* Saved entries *
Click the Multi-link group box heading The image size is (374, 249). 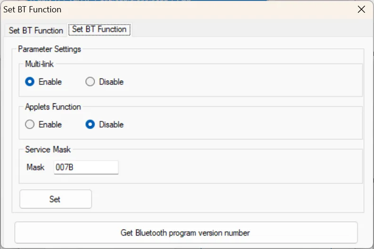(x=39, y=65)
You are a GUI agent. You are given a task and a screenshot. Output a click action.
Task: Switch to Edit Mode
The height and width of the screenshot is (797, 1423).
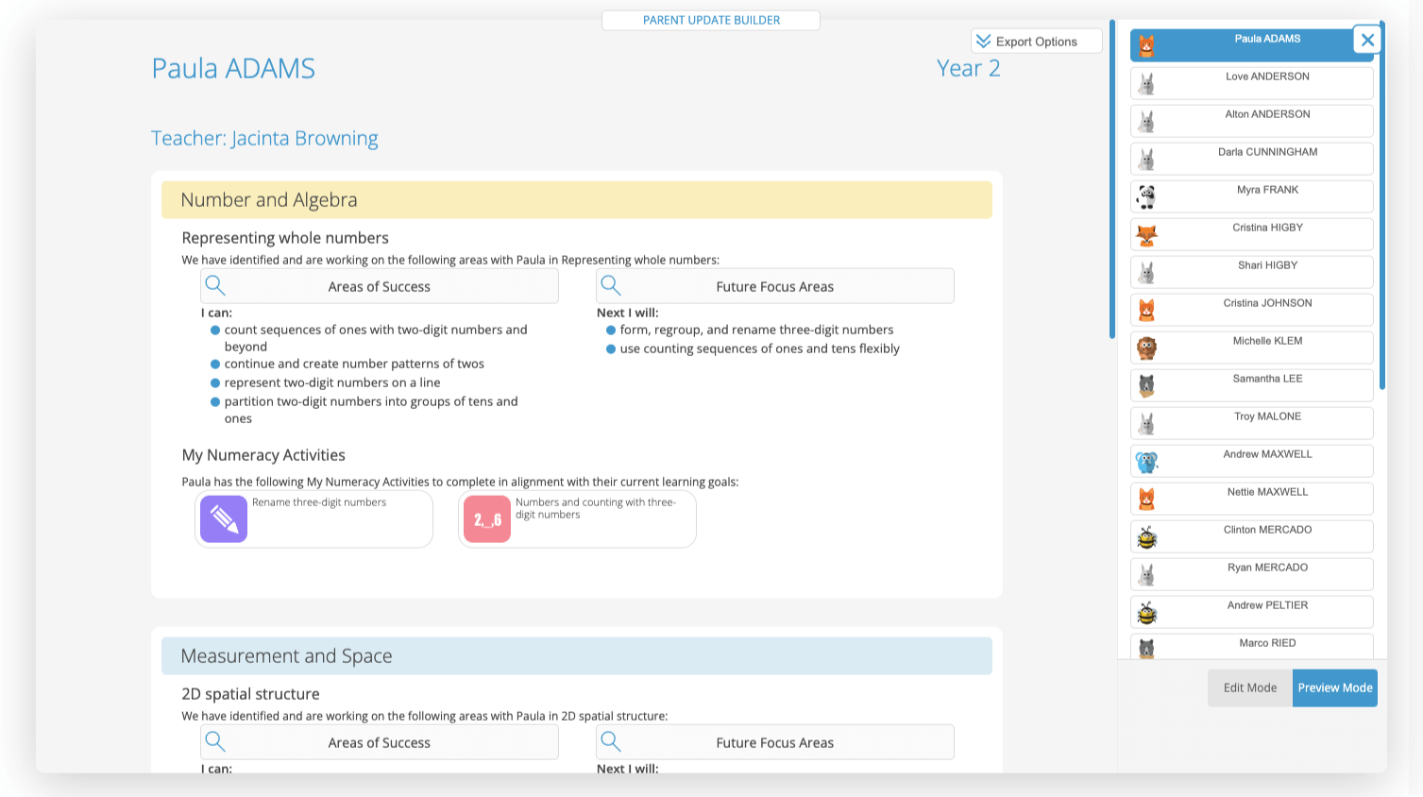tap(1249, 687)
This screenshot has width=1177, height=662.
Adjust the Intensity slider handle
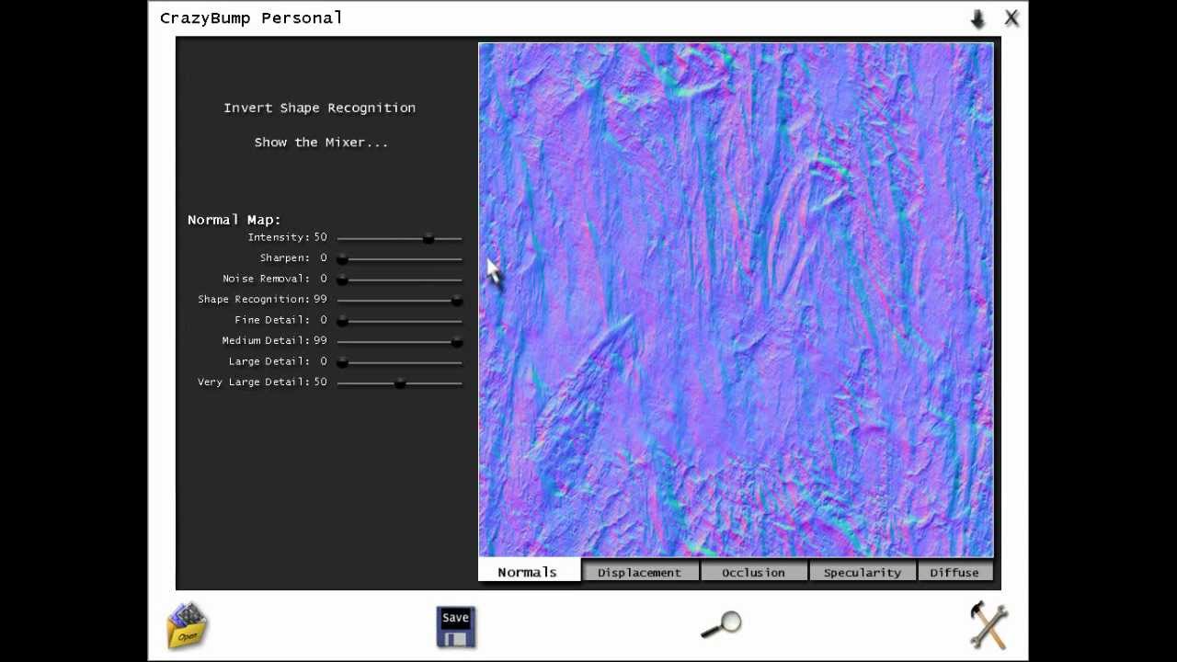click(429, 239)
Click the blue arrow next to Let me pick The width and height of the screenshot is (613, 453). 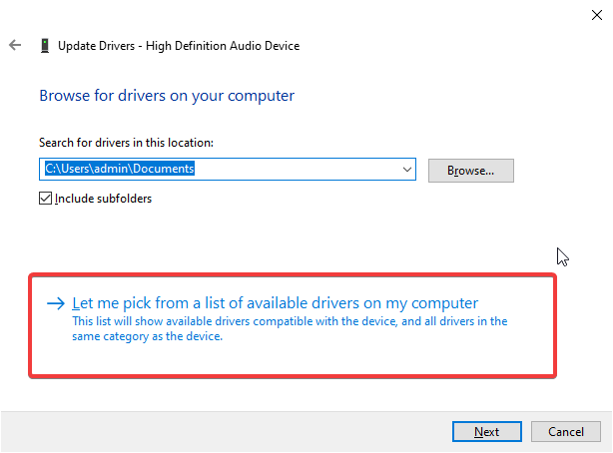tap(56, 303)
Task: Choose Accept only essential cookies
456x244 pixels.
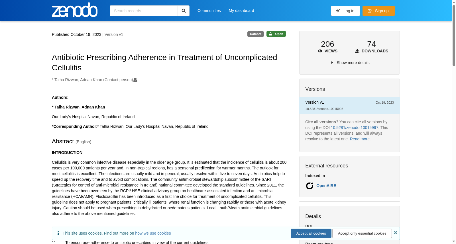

* WHAT IS BEING ASKED *
What is needed is an exact copy of the lines from the one containing "Task: Choose Accept only essential cookies" through the last line of the records, with every picture left out.

* EXERCISE OUTPUT *
Task: Choose Accept only essential cookies
456x244 pixels.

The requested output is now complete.